Can you copy the lines from "Click Billed annually under Starter price" through "Action: 547,191" word for word below, leaving out the pictures?

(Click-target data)

========================

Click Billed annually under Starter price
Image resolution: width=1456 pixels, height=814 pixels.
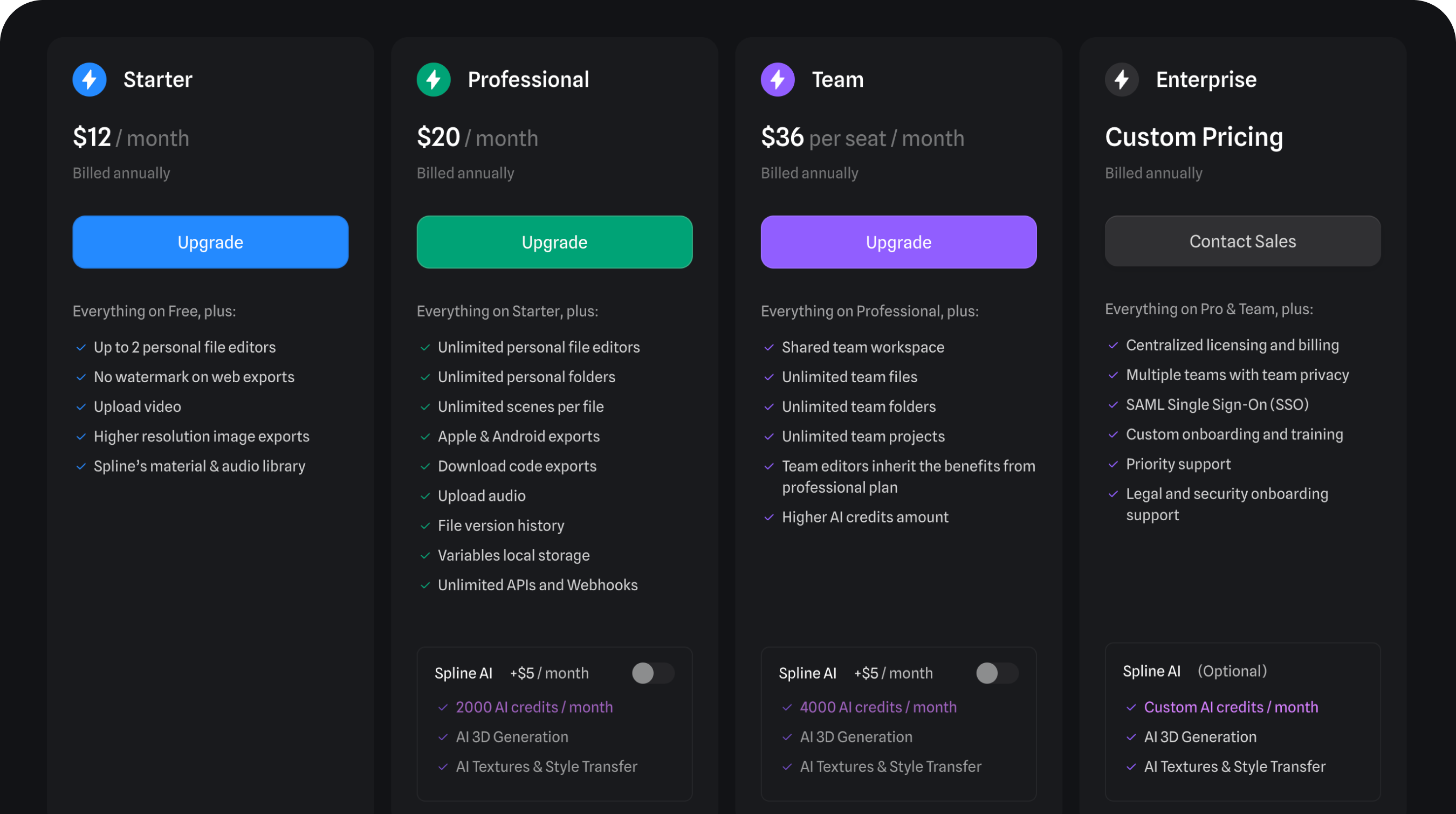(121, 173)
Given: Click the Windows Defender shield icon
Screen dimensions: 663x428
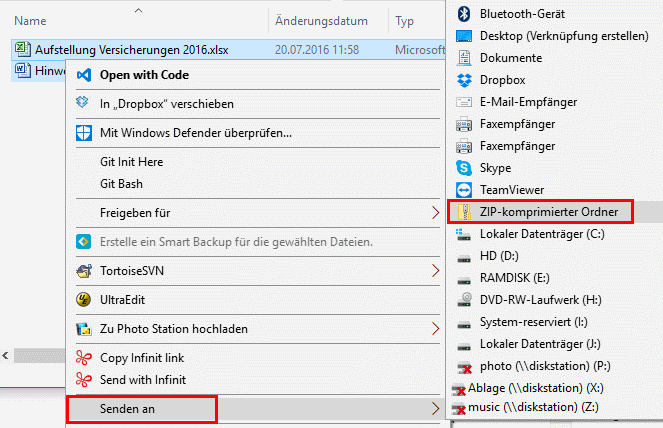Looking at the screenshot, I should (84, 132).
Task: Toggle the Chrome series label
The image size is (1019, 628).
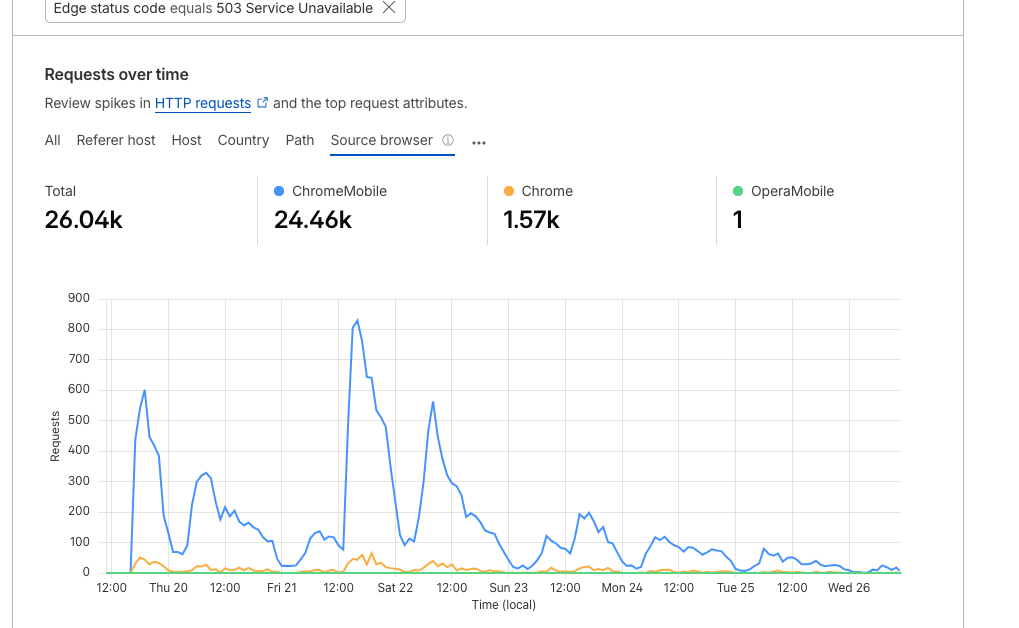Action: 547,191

========================

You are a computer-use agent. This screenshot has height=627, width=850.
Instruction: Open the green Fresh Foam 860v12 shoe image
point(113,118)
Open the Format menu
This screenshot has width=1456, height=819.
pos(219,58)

========================

*EXERCISE SOLUTION*
Click Billed annually under Starter price
Image resolution: width=1456 pixels, height=814 pixels.
(121, 173)
Given: Click the Windows Defender shield icon
Screen dimensions: 663x428
Looking at the screenshot, I should (84, 132).
Task: Toggle the Chrome series label
The image size is (1019, 628).
Action: 547,191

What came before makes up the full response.